── INPUT FOR THIS TASK ──

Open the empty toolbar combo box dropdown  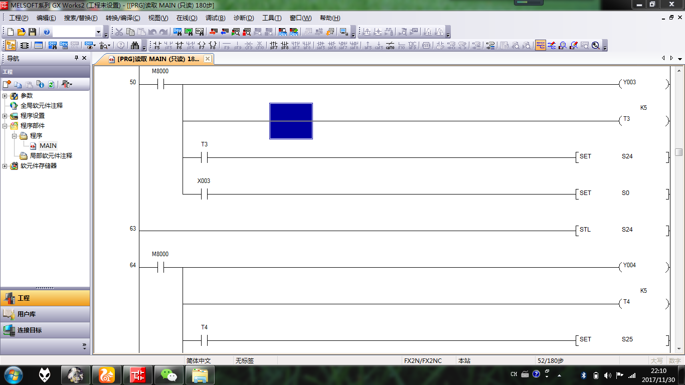(x=98, y=33)
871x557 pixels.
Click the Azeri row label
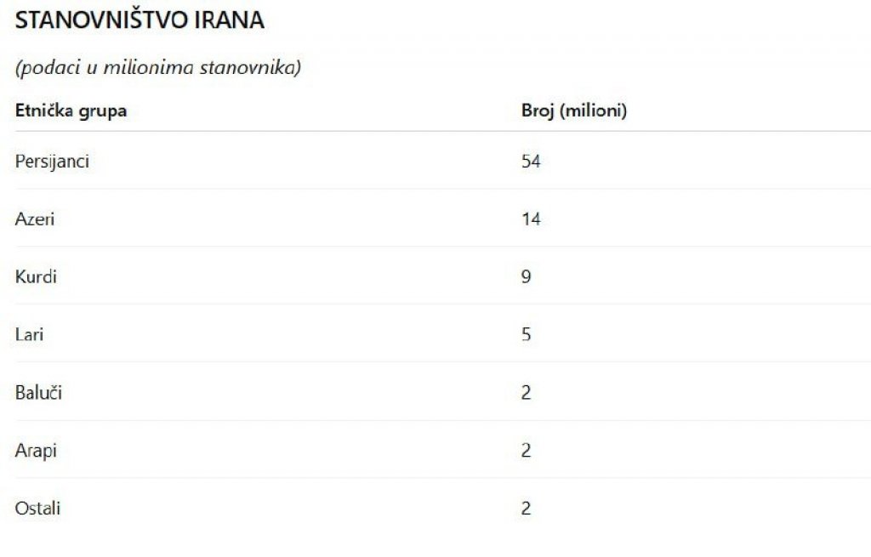coord(35,219)
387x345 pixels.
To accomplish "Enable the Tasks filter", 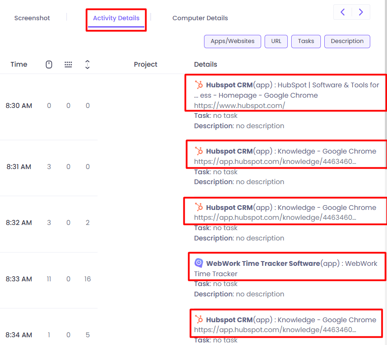I will [306, 41].
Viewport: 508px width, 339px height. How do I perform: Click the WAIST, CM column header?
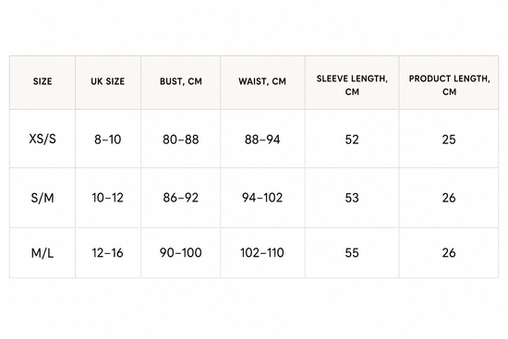262,82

───

Reproduce the items above from the line containing "Viewport: 508px width, 339px" through the end of the items, substituting "column label" for "column header" and leaving everything else unchanged. Omit the pictures from your answer.

* EXERCISE RESPONSE
Viewport: 508px width, 339px height. How do I perform: Click the WAIST, CM column label?
262,82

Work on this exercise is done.